__TASK PROMPT__
Count the lines in the records below that contain the word "perform", and reply with the number alone.
━━━━━ PROVIDED RECORDS ━━━━━
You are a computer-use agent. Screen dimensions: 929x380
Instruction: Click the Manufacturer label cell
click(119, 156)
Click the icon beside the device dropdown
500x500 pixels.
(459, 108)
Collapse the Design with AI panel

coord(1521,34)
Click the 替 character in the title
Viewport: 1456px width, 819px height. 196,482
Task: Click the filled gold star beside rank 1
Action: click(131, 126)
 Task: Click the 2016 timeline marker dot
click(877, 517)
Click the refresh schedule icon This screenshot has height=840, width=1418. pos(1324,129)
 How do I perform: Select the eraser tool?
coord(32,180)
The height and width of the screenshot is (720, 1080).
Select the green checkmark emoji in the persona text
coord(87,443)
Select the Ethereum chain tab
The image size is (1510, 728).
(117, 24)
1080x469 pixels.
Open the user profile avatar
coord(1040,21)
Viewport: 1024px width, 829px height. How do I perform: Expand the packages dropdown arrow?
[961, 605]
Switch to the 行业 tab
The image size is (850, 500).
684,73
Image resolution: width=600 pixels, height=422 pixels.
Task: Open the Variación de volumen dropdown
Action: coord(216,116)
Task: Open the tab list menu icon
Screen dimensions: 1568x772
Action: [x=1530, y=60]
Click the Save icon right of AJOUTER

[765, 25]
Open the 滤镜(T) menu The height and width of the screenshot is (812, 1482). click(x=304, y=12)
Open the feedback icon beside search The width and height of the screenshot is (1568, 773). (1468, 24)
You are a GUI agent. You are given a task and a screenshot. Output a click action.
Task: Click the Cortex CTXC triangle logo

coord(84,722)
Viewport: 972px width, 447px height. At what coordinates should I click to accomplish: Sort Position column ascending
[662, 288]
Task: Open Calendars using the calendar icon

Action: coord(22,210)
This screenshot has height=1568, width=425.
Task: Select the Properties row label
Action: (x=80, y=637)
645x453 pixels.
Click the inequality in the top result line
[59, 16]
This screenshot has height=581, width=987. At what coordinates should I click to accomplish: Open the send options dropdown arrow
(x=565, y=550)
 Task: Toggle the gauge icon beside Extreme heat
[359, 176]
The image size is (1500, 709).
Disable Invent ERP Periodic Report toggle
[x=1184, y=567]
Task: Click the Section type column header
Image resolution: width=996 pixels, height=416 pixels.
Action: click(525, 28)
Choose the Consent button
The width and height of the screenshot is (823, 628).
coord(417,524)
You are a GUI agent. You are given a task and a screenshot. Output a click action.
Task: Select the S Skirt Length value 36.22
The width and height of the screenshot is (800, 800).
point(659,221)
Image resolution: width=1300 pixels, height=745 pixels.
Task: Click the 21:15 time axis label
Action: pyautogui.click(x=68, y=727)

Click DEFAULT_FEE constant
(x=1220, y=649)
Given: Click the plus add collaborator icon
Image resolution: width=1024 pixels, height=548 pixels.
━━━━━
__SOLVED EXERCISE__
2